Rewrite the records below, starting at the line that has "What do you see at coordinates (672, 455)" and ending after the line that has "Looking at the", with "screenshot" changed to "screen capture" and everything else left as it is. Leave the pictures out of your answer.
[MATERIALS PROVIDED Boundary: Start]
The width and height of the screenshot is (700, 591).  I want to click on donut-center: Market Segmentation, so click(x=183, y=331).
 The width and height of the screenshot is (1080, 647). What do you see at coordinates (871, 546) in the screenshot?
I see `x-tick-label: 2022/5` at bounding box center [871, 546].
[MATERIALS PROVIDED Boundary: End]
[MATERIALS PROVIDED Boundary: Start]
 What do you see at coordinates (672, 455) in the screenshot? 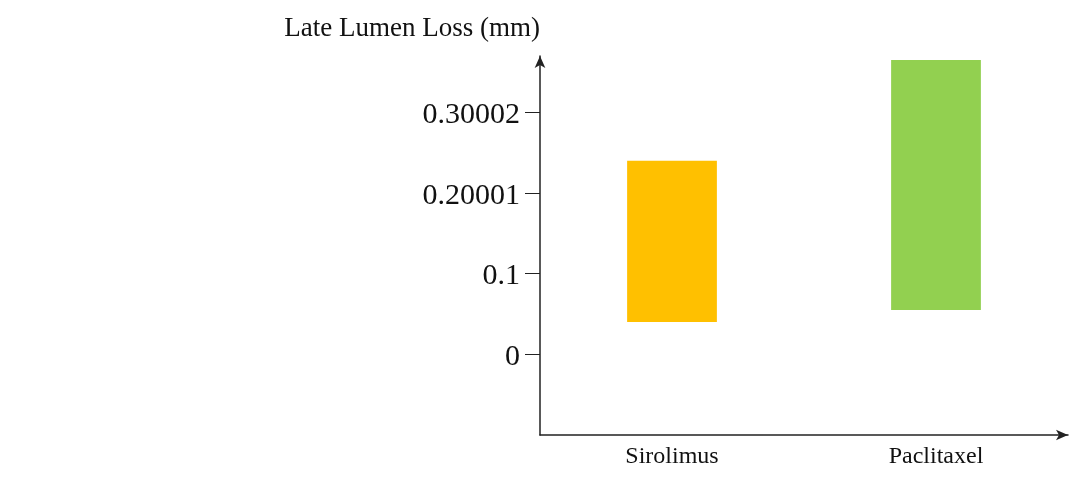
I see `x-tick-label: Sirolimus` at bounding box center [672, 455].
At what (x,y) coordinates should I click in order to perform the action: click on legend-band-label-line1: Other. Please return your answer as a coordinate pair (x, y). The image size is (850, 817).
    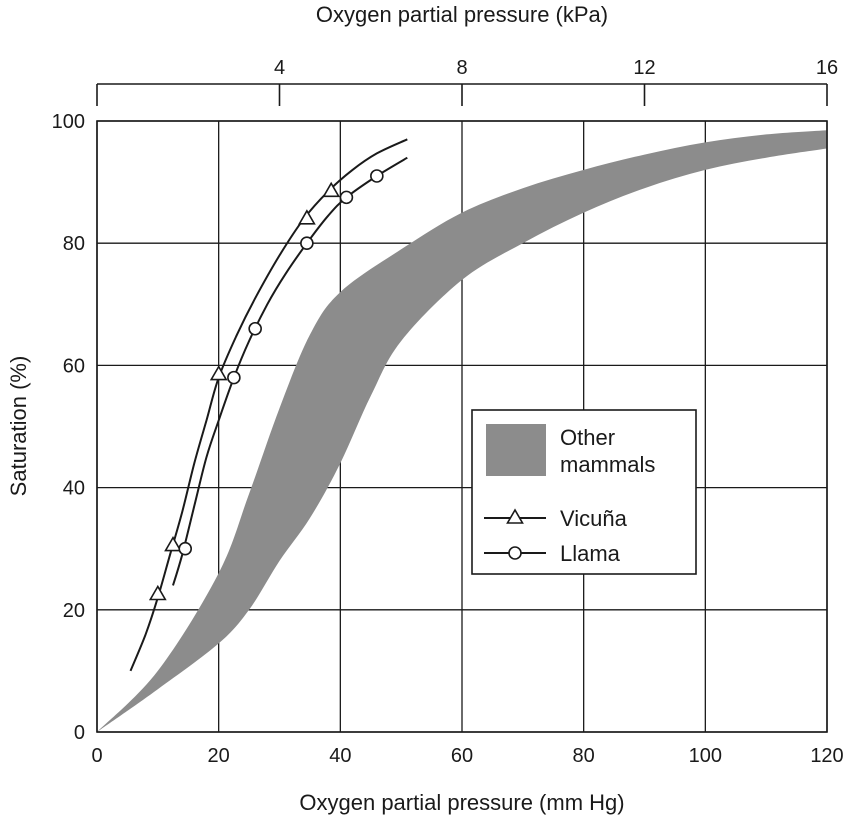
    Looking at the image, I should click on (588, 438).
[MATERIALS PROVIDED Boundary: End]
ANSWER TO THE EXERCISE:
 What do you see at coordinates (672, 455) in the screen capture? 
I see `x-tick-label: Sirolimus` at bounding box center [672, 455].
At what (x,y) coordinates should I click in order to perform the action: click on legend-band-label-line1: Other. Please return your answer as a coordinate pair (x, y). The image size is (850, 817).
    Looking at the image, I should click on (588, 438).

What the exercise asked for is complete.